[Data for analysis — start]

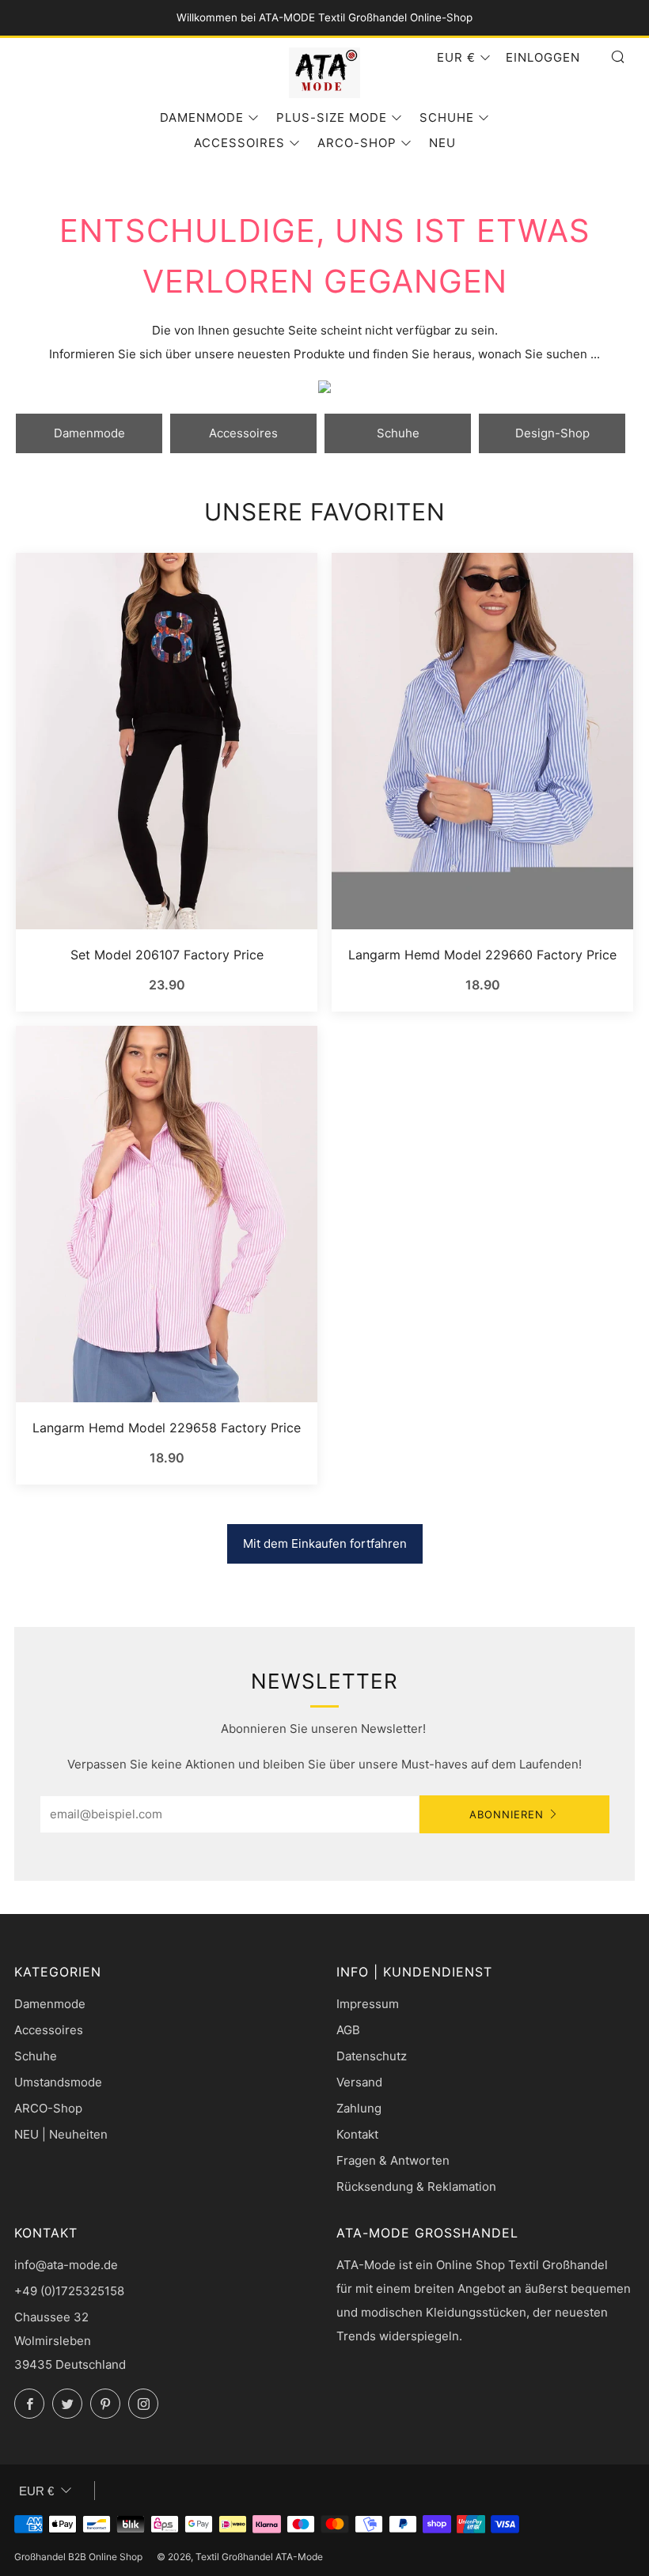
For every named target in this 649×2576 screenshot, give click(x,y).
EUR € (456, 57)
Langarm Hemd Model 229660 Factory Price (482, 955)
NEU (442, 142)
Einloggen (543, 57)
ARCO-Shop (357, 142)
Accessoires (239, 142)
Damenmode (202, 117)
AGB (348, 2029)
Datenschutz (371, 2055)
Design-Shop (552, 433)
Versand (359, 2082)
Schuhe (446, 117)
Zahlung (358, 2108)
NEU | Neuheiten (61, 2134)
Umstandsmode (58, 2082)
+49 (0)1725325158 (69, 2290)
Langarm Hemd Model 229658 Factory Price (166, 1428)
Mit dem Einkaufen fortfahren (325, 1543)
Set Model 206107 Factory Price (167, 955)
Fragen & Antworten (393, 2160)
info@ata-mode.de (66, 2264)
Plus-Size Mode (331, 117)
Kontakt (357, 2134)
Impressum (367, 2003)
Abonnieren (506, 1814)
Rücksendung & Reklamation (416, 2186)
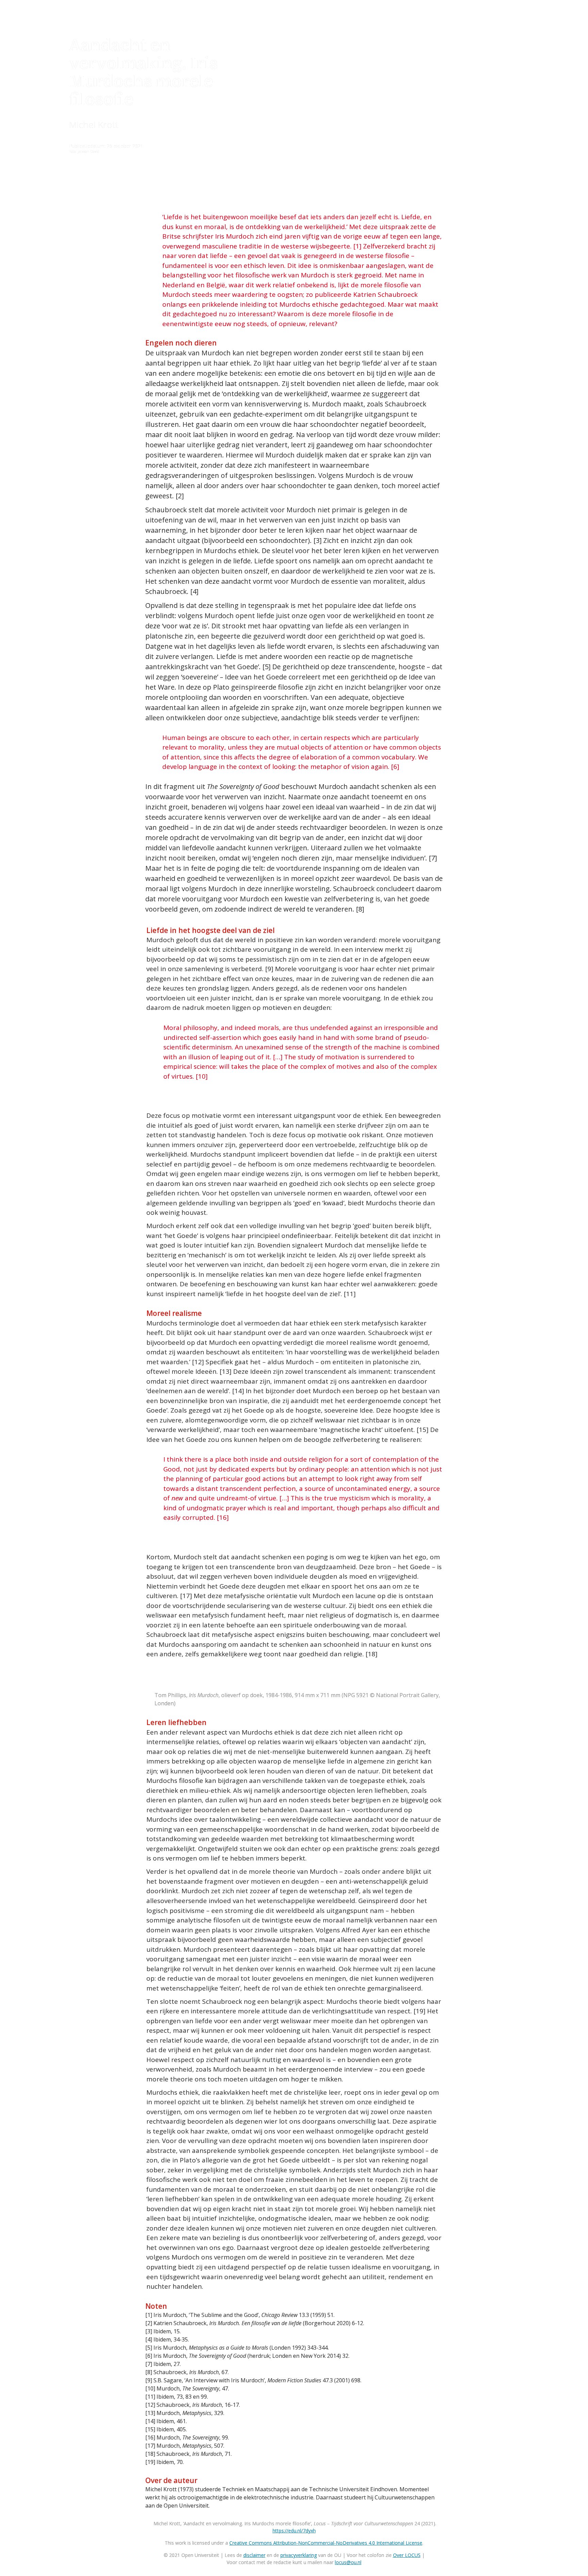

[Data for analysis — finish]

**Problem:** Having located the line with "Langarm Hemd Model 229658", transcribe exactly and only the lines from it to the final line of the material, skipping the pictures.

**Exercise result:**
Langarm Hemd Model 229658 Factory Price (166, 1428)
Mit dem Einkaufen fortfahren (325, 1543)
Set Model 206107 Factory Price (167, 955)
Fragen & Antworten (393, 2160)
info@ata-mode.de (66, 2264)
Plus-Size Mode (331, 117)
Kontakt (357, 2134)
Impressum (367, 2003)
Abonnieren (506, 1814)
Rücksendung & Reklamation (416, 2186)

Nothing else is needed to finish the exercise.